China’s oil demand is showing signs of recovery and could jump 16.3 per cent in the second quarter over the previous quarter to 13 million barrels per day (MMbpd).

While this is still down by about 2.5 per cent from the same period in 2019, it highlights the recovery that the Chinese economy is undergoing as the government relaxes restrictions.

“Since April, the Chinese government has gradually lifted the coronavirus containment measures. Specifically, China is now easing restrictions on social, commercial and travel activities,” Wood Mackenzie research associate Yuwei Pei said.

“More people are returning to the office after a period of telecommuting. In addition, private car use is now seen as the safest mode of mobility, shifting passengers from public transport to private cars.”

This shift towards automobiles has already led to a rapid recovery in gasoline demand with the global consultancy expecting it to return to last year’s levels by June 2020.

Gasoline demand is expected to hit 3.4MMbpd in the second quarter, just 0.8 per cent lower year-on-year. Demand in the third quarter is expected to hit 3.5MMbpd, a 3 per cent increase over the same period the previous year.

Industrial and road freight activities are also helping diesel demand to recover to 3.4MMbpd, a 3 per cent decline year-on-year.

READ: Oil rally gaining steam but there might be storms on the horizon

However, China’s jet fuel demand will continue to fall for the rest of the year with Woodmac expecting a 51 per cent year-on-year decline in the second quarter due to restrictions on international flights and precautions taken by passengers to avoid crowded places.

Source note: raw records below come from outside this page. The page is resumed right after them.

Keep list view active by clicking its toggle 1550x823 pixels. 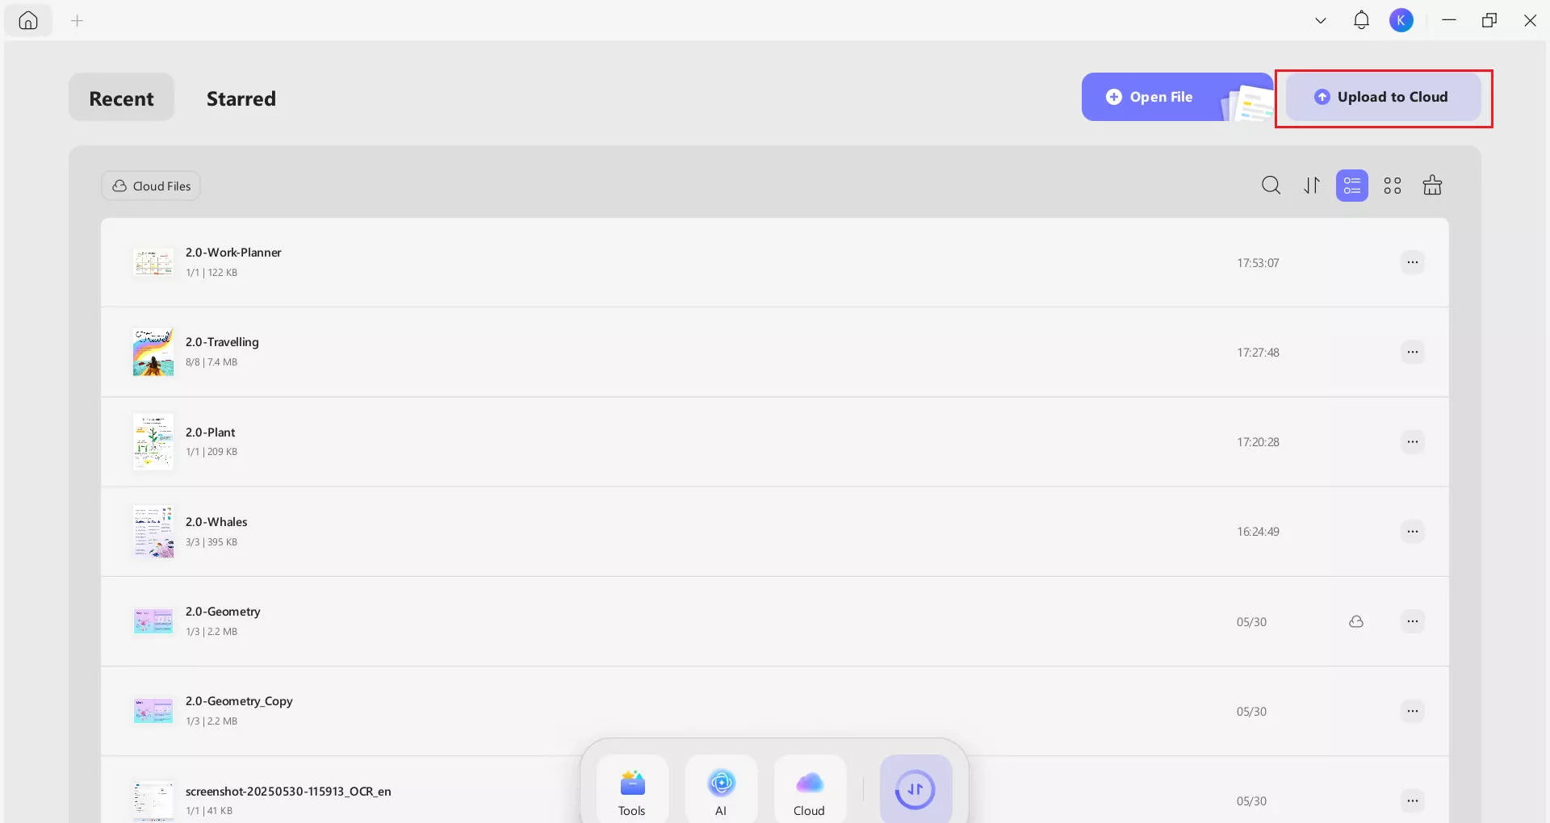pyautogui.click(x=1351, y=185)
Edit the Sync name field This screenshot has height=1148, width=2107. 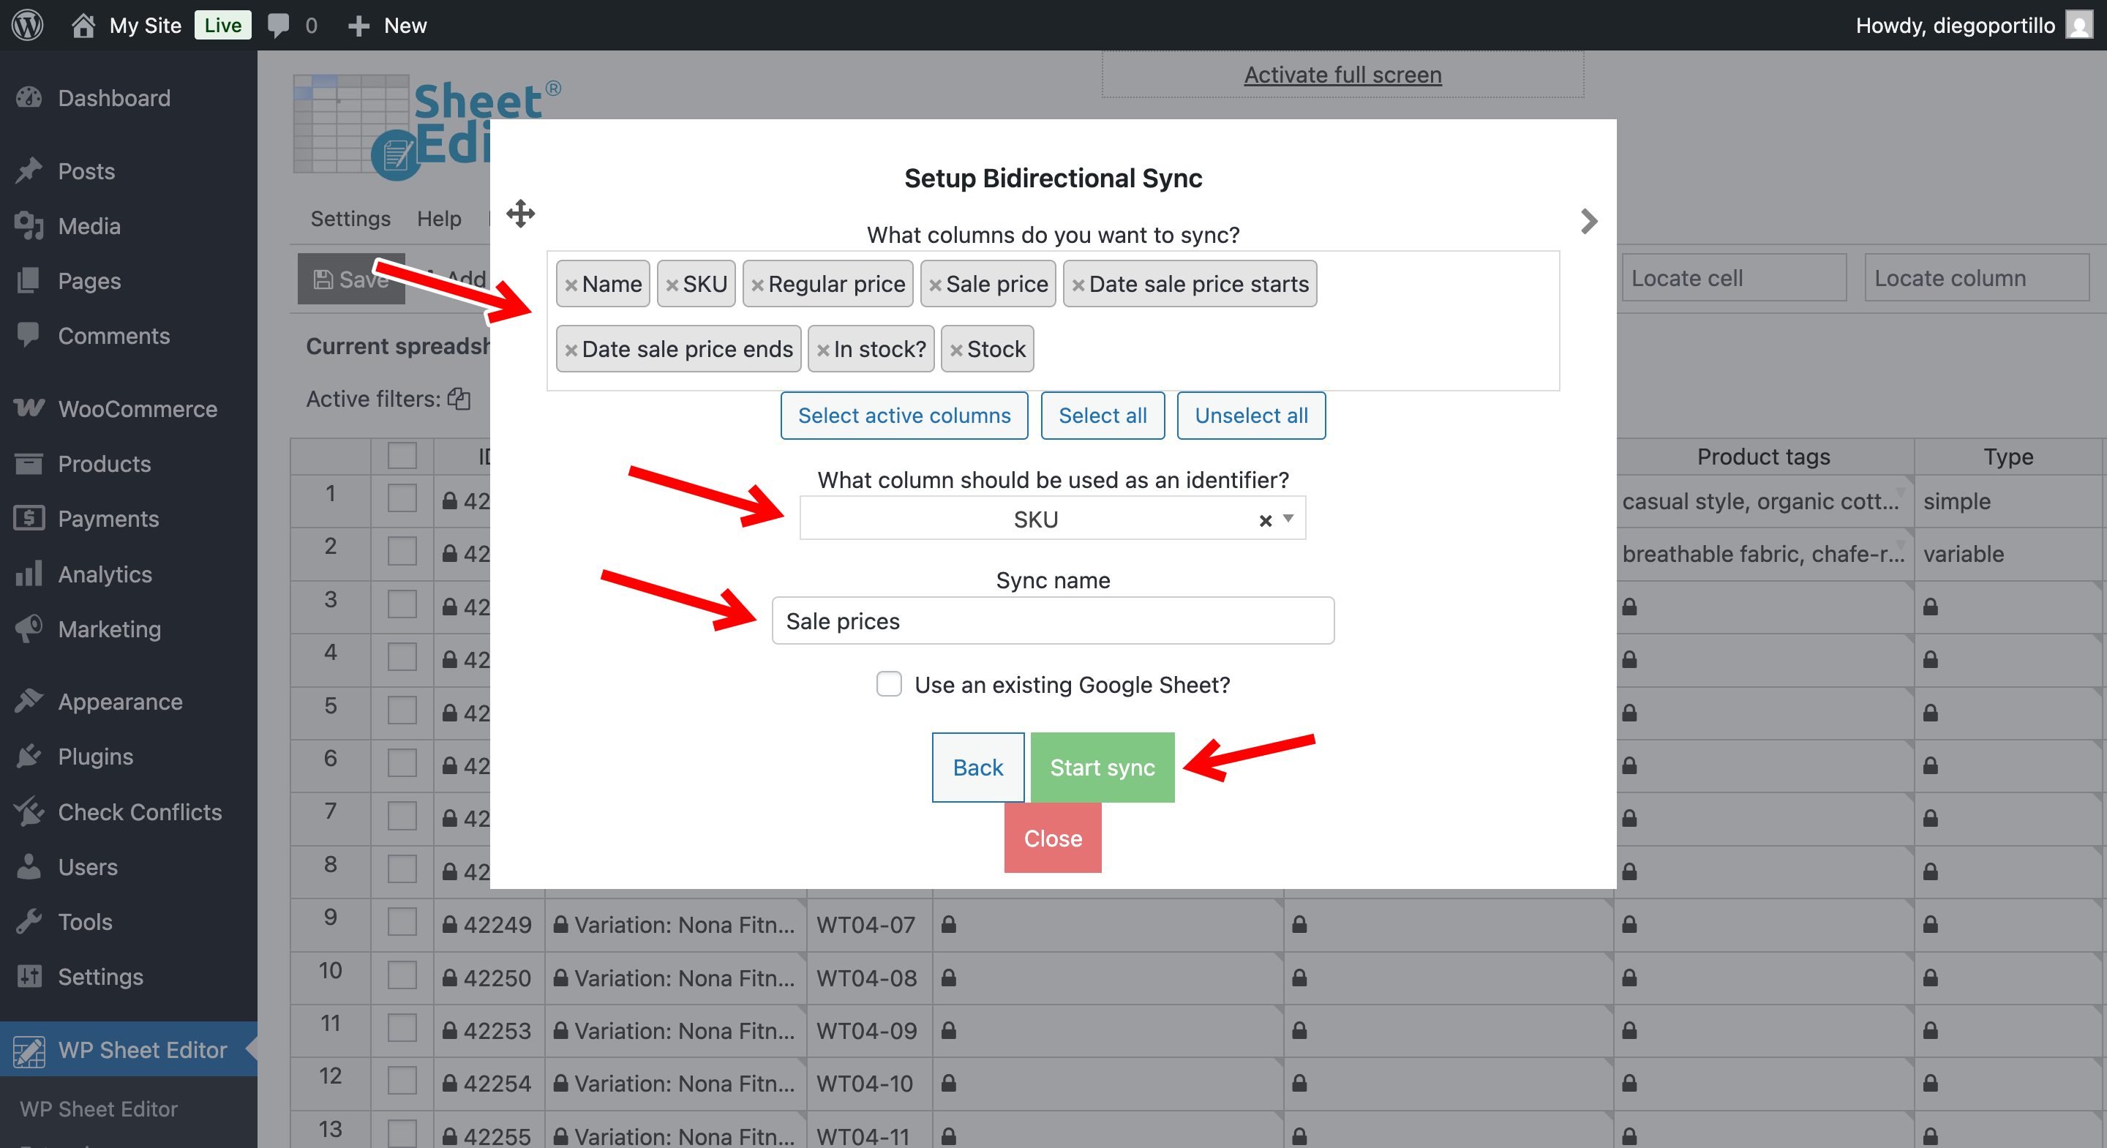1053,620

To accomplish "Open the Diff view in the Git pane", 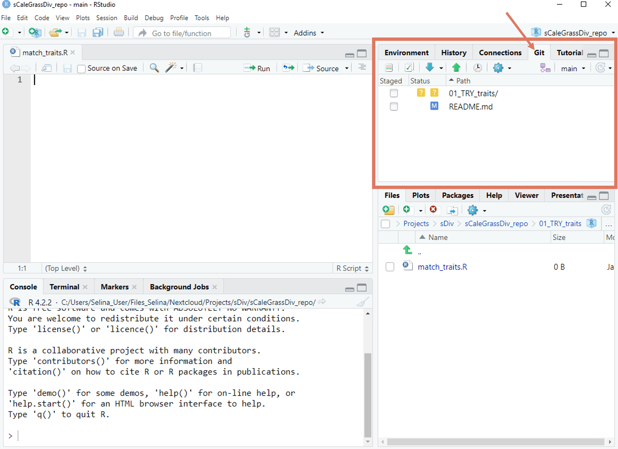I will coord(389,68).
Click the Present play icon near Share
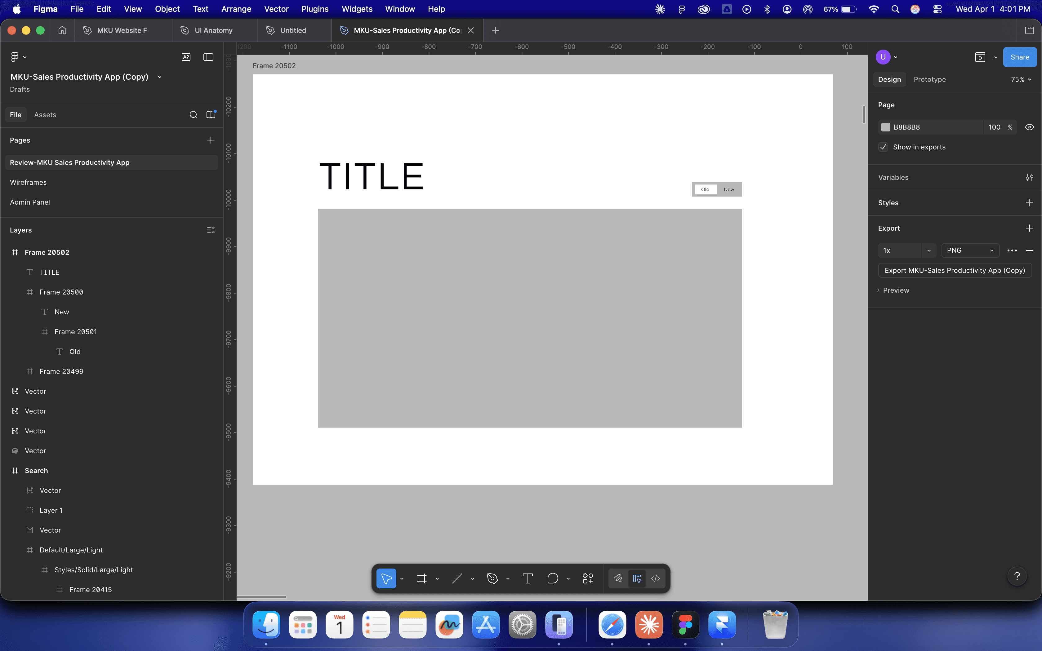Image resolution: width=1042 pixels, height=651 pixels. pyautogui.click(x=980, y=57)
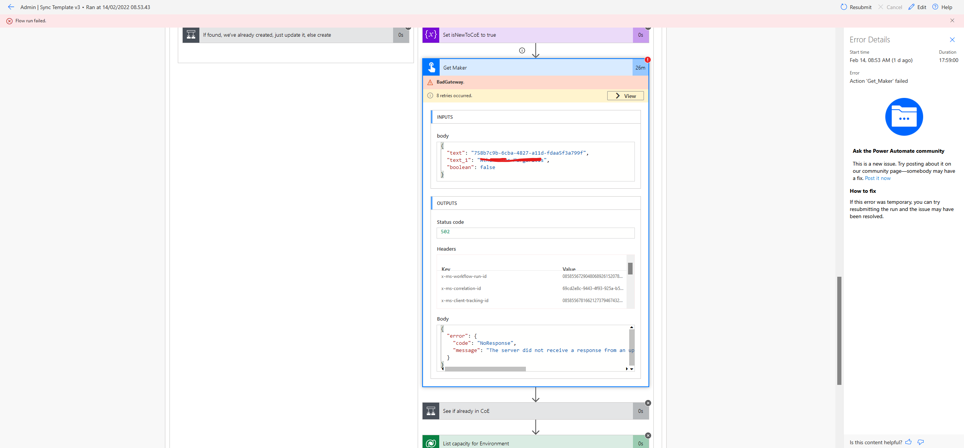Click the Compose icon on the 'If found' action
964x448 pixels.
pyautogui.click(x=191, y=35)
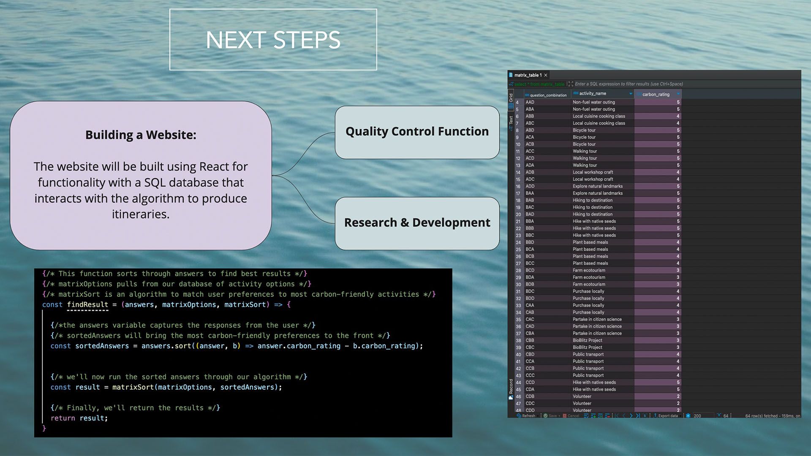Click the Save checkmark icon

pos(545,416)
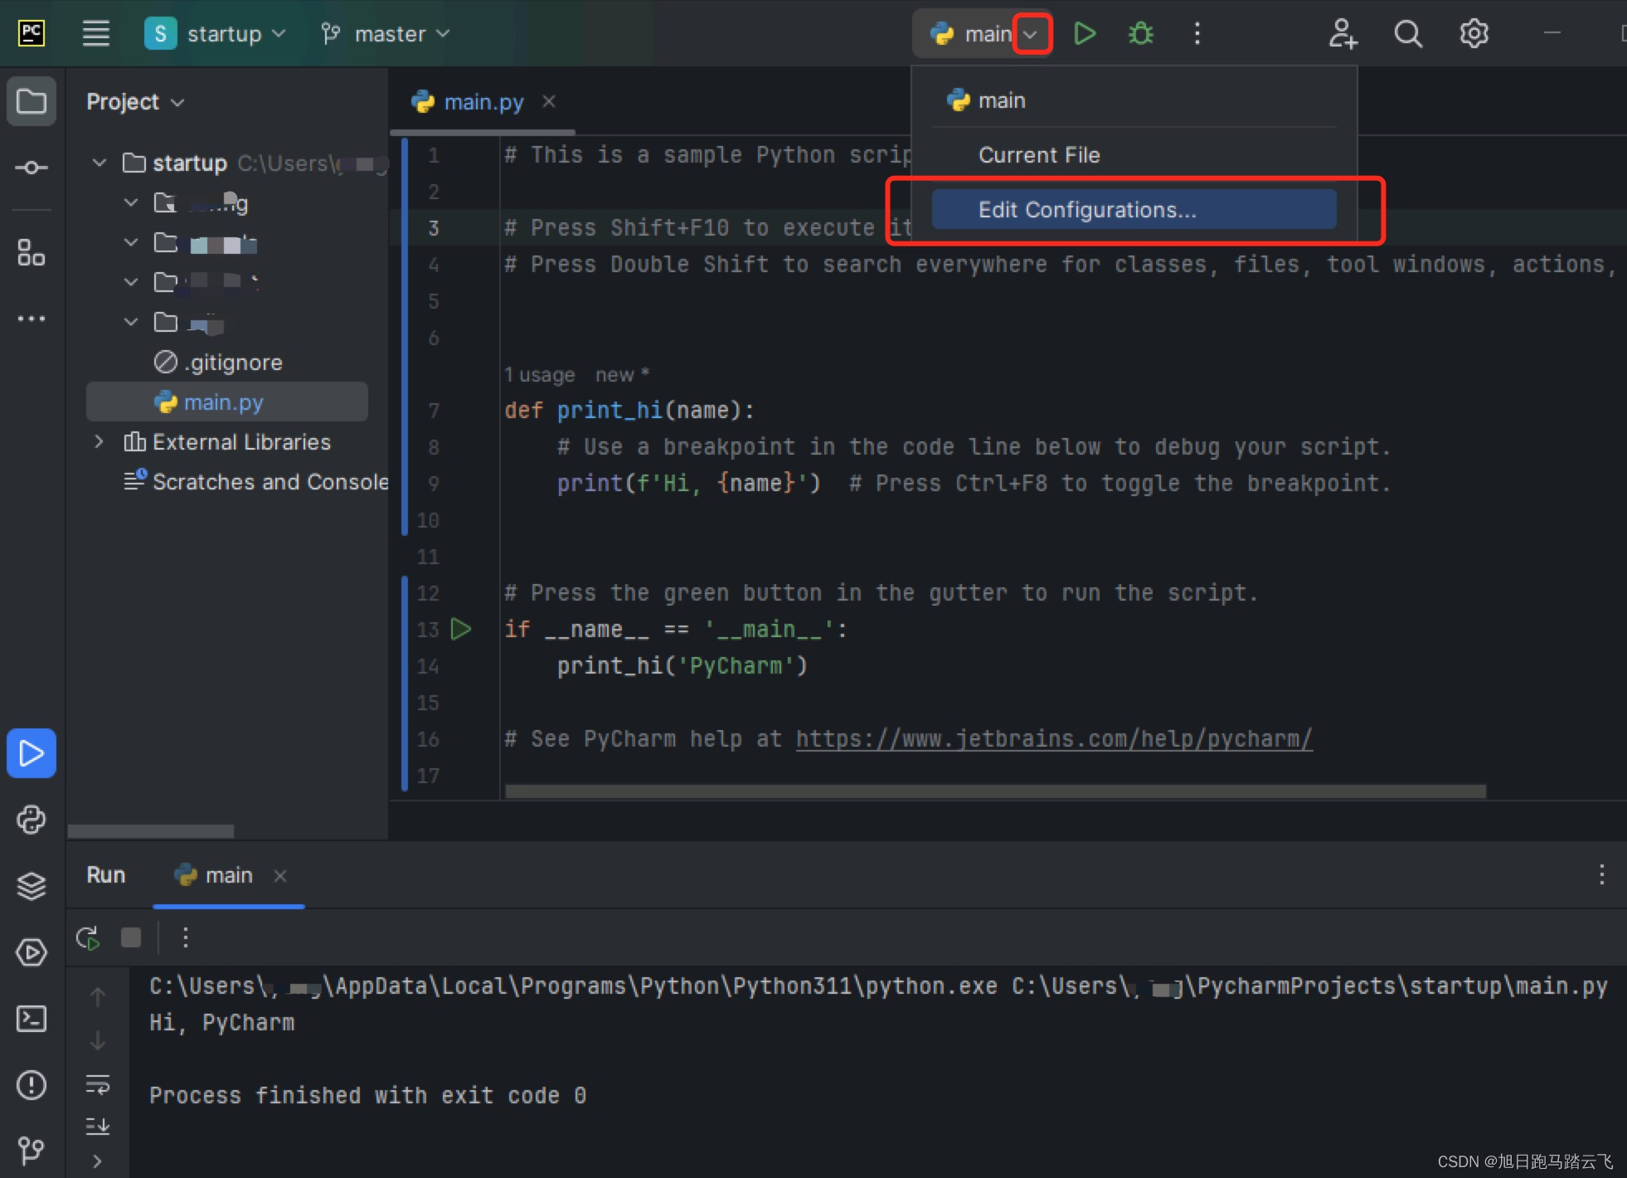Open the Commit tool window icon
This screenshot has height=1178, width=1627.
pyautogui.click(x=32, y=168)
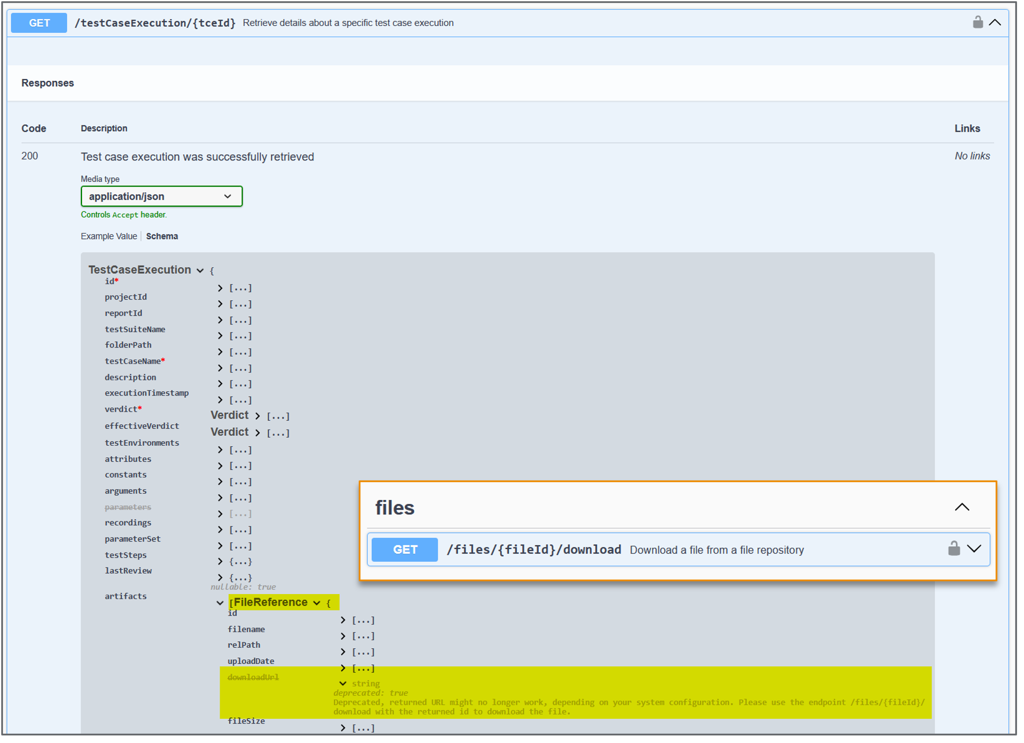Select the Schema tab
Viewport: 1024px width, 743px height.
(x=162, y=236)
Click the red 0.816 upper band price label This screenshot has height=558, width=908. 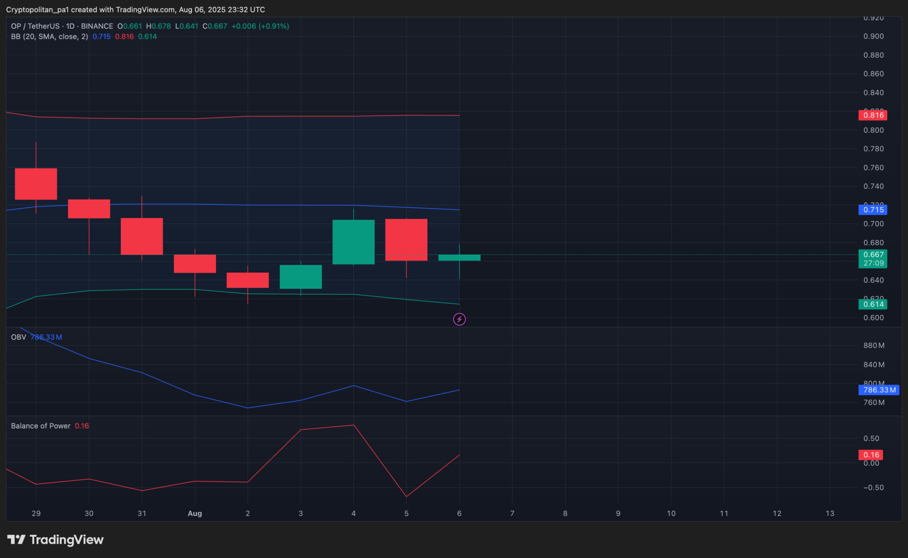873,115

Overall oil demand is expected to rise by 2.3 per cent to 13.6MMbpd in the second half of 2020 compared to the second half of 2019.

“China’s oil demand recovery trajectory will depend on how the pandemic pans out globally. Even if China avoids a second wave of infections, as long as the pandemic remains globally, the country will maintain strict border controls, thus restraining aviation,” Woodmac consultant Yujiao Lei warned.

“Besides, the ongoing global economic downturn will likely have an adverse impact on China’s exports and investments, putting downward pressure on industrial and commercial transport activity.”

More broadly, the International Energy Agency (IEA) believes that the world has yet to see peak oil demand with global oil consumption expected to return to pre-pandemic levels and more.

“In the absence of strong government policies, a sustained economic recovery and low oil prices are likely to take global oil demand back to where it was, and beyond,” IEA executive director Fatih Birol told Bloomberg.